[Dataset extract — start]
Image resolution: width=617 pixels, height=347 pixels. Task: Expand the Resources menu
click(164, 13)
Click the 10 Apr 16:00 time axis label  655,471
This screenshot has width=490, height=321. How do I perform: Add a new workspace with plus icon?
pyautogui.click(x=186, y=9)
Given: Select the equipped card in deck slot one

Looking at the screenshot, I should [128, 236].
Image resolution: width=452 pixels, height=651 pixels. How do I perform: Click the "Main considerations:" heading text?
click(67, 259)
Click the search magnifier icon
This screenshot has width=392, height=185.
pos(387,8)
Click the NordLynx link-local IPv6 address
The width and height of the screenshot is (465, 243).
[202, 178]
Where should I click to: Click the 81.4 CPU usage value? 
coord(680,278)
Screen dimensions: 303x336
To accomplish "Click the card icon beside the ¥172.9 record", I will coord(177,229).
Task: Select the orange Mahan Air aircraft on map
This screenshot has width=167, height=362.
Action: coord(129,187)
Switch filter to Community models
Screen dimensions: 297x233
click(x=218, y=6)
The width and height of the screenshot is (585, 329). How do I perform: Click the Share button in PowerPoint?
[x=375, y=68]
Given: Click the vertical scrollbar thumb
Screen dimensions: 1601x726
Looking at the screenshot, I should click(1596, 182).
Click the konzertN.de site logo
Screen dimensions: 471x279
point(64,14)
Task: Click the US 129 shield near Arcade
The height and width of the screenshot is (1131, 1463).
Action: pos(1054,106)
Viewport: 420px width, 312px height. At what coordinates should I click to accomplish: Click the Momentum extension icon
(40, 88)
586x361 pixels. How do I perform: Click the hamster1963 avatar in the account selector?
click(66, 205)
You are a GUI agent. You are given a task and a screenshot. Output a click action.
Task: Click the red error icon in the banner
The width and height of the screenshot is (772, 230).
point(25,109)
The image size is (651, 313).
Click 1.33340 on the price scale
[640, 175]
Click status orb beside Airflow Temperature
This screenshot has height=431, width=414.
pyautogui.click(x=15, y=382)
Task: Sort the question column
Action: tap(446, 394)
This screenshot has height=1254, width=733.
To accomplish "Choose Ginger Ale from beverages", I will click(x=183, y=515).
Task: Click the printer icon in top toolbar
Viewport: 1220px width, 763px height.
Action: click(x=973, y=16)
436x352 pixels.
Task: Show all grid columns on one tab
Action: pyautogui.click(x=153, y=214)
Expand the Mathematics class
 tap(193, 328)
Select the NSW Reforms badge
[Dataset extract — finish]
What is being asked →
Restate the whole listing word for word so that no line differs from the original.

Response area →
Image resolution: width=617 pixels, height=347 pixels. Task: Expand the Resources menu
click(164, 13)
Click the 10 Apr 16:00 time axis label  655,471
This screenshot has width=490, height=321. How do I perform: Add a new workspace with plus icon?
pyautogui.click(x=186, y=9)
Given: Select the equipped card in deck slot one

Looking at the screenshot, I should [128, 236].
Image resolution: width=452 pixels, height=651 pixels. How do I perform: Click the "Main considerations:" heading text?
click(67, 259)
Click the search magnifier icon
This screenshot has width=392, height=185.
pos(387,8)
Click the NordLynx link-local IPv6 address
The width and height of the screenshot is (465, 243).
[202, 178]
Where should I click to: Click the 81.4 CPU usage value? 
coord(680,278)
Screen dimensions: 303x336
To accomplish "Click the card icon beside the ¥172.9 record", I will coord(177,229).
Task: Select the orange Mahan Air aircraft on map
This screenshot has width=167, height=362.
Action: coord(129,187)
Switch filter to Community models
Screen dimensions: 297x233
click(x=218, y=6)
The width and height of the screenshot is (585, 329). How do I perform: Click the Share button in PowerPoint?
[x=375, y=68]
Given: Click the vertical scrollbar thumb
Screen dimensions: 1601x726
Looking at the screenshot, I should click(1596, 182).
Click the konzertN.de site logo
Screen dimensions: 471x279
point(64,14)
Task: Click the US 129 shield near Arcade
The height and width of the screenshot is (1131, 1463).
Action: pos(1054,106)
Viewport: 420px width, 312px height. At what coordinates should I click to accomplish: Click the Momentum extension icon
(40, 88)
586x361 pixels. How do I perform: Click the hamster1963 avatar in the account selector?
click(66, 205)
You are a GUI agent. You are given a task and a screenshot. Output a click action.
Task: Click the red error icon in the banner
The width and height of the screenshot is (772, 230).
point(25,109)
The image size is (651, 313).
Click 1.33340 on the price scale
[640, 175]
Click status orb beside Airflow Temperature
This screenshot has height=431, width=414.
pyautogui.click(x=15, y=382)
Task: Sort the question column
Action: tap(446, 394)
This screenshot has height=1254, width=733.
To accomplish "Choose Ginger Ale from beverages", I will click(x=183, y=515).
Task: Click the printer icon in top toolbar
Viewport: 1220px width, 763px height.
Action: click(x=973, y=16)
436x352 pixels.
Task: Show all grid columns on one tab
Action: pyautogui.click(x=153, y=214)
Expand the Mathematics class
 tap(193, 328)
Select the NSW Reforms badge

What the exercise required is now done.